A rare disease is any disease that affects a very small percentage (1 in 1,500) of population. It is estimated that there are nearly 7,000 rare disease affecting 30 million patients in the U. S. alone. Most of the patients suffering from rare diseases experience multiple misdiagnoses and may never be diagnosed correctly. This is largely driven by the low prevalence of the disease that results in a lack of awareness among healthcare providers. There have been efforts from machine learning researchers to develop predictive models to help diagnose patients using healthcare datasets such as electronic health records and administrative claims. Most recently, transformer models have been applied to predict diseases BEHRT, G-BERT and Med-BERT. However, these have been developed specifically for electronic health records (EHR) and have not been designed to address rare disease challenges such as class imbalance, partial longitudinal data capture, and noisy labels.

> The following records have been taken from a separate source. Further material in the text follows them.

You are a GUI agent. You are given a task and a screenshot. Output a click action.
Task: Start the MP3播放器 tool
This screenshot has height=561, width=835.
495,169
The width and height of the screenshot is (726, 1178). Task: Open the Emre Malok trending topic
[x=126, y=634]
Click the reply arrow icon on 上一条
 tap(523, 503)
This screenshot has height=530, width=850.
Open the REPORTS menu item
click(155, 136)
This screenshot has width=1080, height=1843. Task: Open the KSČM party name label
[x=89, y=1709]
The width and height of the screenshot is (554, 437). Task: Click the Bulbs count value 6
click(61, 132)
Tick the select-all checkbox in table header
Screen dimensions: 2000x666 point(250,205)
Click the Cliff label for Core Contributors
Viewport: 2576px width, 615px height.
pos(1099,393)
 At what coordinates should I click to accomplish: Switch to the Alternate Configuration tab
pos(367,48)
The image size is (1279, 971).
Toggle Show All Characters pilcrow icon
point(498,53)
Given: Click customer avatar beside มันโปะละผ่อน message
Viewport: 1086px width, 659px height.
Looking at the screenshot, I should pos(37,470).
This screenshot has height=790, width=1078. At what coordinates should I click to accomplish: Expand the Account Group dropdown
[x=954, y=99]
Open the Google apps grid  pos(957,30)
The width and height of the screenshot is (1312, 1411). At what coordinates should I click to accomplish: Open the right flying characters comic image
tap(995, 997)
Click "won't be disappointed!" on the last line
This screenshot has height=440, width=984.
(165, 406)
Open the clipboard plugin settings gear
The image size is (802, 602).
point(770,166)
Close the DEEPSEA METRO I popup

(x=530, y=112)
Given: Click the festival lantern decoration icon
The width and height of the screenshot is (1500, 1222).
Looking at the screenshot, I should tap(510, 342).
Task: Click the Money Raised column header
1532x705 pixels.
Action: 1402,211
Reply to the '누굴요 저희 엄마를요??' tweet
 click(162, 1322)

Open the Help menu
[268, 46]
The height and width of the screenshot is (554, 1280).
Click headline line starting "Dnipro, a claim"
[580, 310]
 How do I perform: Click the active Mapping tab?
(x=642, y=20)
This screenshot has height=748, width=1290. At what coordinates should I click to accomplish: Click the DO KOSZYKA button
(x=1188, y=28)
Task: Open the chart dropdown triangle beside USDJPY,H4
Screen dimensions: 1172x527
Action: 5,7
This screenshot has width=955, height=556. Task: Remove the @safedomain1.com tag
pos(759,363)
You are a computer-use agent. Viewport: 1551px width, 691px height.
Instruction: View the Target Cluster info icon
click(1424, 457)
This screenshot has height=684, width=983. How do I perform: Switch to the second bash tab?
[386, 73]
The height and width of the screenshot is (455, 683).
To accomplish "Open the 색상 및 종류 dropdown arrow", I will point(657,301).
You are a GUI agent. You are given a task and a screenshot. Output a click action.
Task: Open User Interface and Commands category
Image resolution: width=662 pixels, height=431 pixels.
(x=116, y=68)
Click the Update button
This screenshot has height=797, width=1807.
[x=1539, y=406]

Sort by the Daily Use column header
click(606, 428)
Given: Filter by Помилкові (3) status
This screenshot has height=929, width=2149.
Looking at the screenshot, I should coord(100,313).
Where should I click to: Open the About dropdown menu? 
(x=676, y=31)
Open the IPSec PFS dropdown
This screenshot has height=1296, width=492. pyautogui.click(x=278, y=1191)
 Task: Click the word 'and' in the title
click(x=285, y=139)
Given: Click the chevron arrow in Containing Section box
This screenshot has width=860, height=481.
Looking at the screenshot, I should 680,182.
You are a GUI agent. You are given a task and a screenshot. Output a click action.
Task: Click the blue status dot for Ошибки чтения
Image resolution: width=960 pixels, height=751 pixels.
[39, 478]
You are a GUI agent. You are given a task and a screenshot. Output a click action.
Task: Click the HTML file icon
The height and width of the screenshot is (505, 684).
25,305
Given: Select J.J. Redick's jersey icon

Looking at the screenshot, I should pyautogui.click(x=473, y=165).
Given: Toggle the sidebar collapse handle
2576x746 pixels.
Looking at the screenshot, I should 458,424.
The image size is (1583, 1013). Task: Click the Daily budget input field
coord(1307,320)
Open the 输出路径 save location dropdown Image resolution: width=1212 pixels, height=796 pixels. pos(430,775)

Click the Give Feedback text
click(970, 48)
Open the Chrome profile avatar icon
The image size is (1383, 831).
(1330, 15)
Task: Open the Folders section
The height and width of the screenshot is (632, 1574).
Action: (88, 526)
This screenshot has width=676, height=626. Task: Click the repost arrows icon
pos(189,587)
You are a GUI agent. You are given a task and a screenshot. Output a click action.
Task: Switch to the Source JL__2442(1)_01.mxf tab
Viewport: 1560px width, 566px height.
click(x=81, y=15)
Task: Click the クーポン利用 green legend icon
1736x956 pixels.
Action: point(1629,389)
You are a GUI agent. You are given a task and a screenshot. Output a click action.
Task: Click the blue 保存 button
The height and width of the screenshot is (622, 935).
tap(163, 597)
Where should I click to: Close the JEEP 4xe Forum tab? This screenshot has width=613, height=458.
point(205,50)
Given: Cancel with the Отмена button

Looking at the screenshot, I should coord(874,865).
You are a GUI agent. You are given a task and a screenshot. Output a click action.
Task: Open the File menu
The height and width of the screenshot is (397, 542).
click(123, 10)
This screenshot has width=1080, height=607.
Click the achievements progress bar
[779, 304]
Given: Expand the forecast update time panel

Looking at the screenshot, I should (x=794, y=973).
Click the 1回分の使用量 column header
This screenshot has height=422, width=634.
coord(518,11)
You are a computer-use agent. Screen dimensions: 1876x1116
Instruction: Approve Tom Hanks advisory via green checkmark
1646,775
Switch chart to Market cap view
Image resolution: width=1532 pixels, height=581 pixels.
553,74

As a result, they deliver poor performance in predicting rare diseases compared with baselines. Besides, EHR datasets are generally confined to the hospital systems using them and do not capture a wider sample of patients thus limiting the availability of sufficient rare dis-ease patients in the dataset. To address these challenges, we introduced an extension of the BERT model tailored for rare disease diagnosis called RareBERT which has been trained on administrative claims datasets. RareBERT extends Med-BERT by including context embedding and temporal reference embedding. Moreover, we introduced a novel adaptive loss function to handle the class imbal-ance. In this paper, we show our experiments on diagnosing X-Linked Hypophosphatemia (XLH), a genetic rare disease. While RareBERT performs significantly better than the baseline models (79.9% AUPRC versus 30% AUPRC for Med-BERT), owing to the transformer architecture, it also shows its robustness in partial longitudinal data capture caused by poor capture of claims with a drop in performance of only 1.35% AUPRC, compared with 12% for Med-BERT and 33.0% for LSTM and 67.4% for boosting trees based baseline.